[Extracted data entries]
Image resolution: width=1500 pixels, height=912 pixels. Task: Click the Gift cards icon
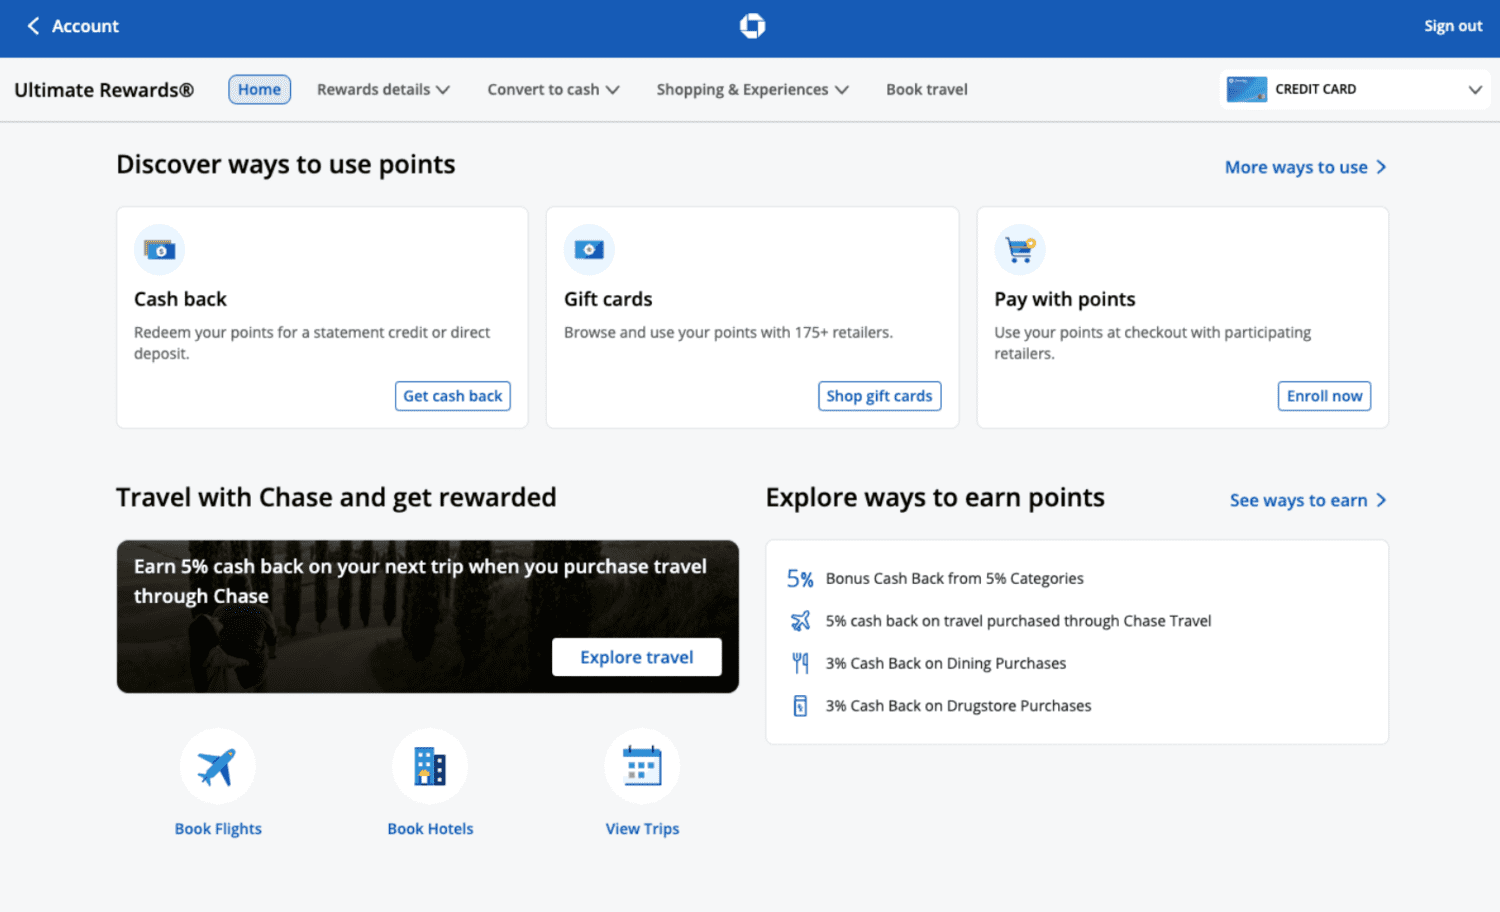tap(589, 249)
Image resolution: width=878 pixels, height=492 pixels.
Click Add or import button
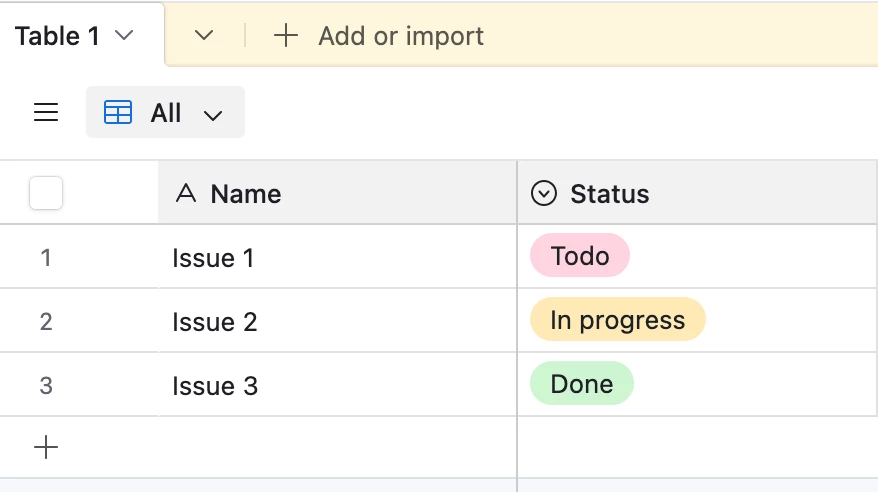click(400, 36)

Exercise goal: Omit every picture, then write out the entries above exactly.

Result of this exercise:
Image resolution: width=1500 pixels, height=912 pixels. Task: Click the Gift cards icon
tap(589, 249)
Image resolution: width=878 pixels, height=492 pixels.
Click Add or import button
click(400, 36)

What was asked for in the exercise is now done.